Directions: For each line below that includes the word "Expand", make a copy.

Data provided:
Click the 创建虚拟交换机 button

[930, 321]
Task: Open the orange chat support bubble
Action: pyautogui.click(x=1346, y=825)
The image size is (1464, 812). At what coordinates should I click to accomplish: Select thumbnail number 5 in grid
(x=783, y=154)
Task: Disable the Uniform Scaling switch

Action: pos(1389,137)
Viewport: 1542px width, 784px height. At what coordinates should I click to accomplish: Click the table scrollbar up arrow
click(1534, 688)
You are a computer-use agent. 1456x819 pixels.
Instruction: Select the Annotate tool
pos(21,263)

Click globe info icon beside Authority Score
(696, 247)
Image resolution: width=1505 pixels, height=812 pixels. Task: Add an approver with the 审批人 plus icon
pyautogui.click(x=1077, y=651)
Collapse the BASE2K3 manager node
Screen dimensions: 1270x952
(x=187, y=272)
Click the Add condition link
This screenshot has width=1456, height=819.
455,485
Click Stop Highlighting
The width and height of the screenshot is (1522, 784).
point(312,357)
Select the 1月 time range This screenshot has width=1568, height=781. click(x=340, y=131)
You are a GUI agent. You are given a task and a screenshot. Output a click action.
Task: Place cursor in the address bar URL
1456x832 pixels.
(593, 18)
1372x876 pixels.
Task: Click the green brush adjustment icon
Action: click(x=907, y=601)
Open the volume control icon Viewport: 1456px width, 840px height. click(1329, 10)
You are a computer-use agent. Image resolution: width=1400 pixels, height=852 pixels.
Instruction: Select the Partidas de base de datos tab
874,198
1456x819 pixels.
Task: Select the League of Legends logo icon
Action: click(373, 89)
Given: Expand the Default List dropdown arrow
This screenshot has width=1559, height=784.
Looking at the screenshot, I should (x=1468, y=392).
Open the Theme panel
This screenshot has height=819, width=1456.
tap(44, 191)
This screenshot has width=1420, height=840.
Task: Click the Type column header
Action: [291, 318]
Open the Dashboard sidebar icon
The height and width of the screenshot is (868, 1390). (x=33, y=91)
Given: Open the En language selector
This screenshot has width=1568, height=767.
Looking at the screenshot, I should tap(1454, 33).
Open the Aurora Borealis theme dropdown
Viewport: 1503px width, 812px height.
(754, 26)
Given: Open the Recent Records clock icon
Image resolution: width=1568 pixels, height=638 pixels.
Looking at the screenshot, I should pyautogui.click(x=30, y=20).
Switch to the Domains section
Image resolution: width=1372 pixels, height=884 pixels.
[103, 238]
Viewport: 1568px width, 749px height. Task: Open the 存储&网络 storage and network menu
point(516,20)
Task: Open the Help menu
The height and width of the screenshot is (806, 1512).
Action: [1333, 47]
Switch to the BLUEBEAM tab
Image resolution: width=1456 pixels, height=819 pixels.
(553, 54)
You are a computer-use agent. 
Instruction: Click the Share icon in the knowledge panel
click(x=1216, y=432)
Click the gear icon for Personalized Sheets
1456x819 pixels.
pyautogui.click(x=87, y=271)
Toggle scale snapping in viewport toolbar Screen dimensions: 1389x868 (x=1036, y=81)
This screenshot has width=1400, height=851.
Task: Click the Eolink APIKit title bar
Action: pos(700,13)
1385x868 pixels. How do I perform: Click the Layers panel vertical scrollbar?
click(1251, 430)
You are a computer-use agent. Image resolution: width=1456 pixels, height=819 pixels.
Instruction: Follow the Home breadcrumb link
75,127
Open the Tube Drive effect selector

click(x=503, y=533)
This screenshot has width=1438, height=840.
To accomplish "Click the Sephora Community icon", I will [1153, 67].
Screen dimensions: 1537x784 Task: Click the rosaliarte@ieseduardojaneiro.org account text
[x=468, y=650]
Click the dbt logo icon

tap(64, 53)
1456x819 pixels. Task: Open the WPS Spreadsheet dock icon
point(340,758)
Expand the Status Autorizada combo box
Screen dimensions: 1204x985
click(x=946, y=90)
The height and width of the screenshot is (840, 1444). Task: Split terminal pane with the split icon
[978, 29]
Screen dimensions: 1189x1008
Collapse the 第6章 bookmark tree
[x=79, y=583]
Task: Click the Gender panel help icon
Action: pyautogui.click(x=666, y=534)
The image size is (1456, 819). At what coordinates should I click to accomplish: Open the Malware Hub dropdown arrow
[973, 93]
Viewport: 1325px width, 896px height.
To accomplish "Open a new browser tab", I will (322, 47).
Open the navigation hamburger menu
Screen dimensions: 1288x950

Answer to this task:
Given: Expand the Default List dropdown arrow
Expand the Status Autorizada combo box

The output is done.